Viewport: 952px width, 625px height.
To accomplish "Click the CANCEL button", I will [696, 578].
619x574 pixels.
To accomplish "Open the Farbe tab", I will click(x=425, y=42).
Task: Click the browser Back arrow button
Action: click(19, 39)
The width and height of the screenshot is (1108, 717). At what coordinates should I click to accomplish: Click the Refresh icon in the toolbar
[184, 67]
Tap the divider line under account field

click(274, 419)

::::

#### Required task:
Reproduce all of the data above, substituting "complete" for every occurrence of "accomplish" and leaving everything else unchanged.

#### Completed exercise:
Viewport: 952px width, 625px height.
To complete "Click the CANCEL button", I will [696, 578].
619x574 pixels.
To complete "Open the Farbe tab", I will click(x=425, y=42).
Task: Click the browser Back arrow button
Action: click(19, 39)
The width and height of the screenshot is (1108, 717). At what coordinates should I click to complete: Click the Refresh icon in the toolbar
[184, 67]
Tap the divider line under account field

click(274, 419)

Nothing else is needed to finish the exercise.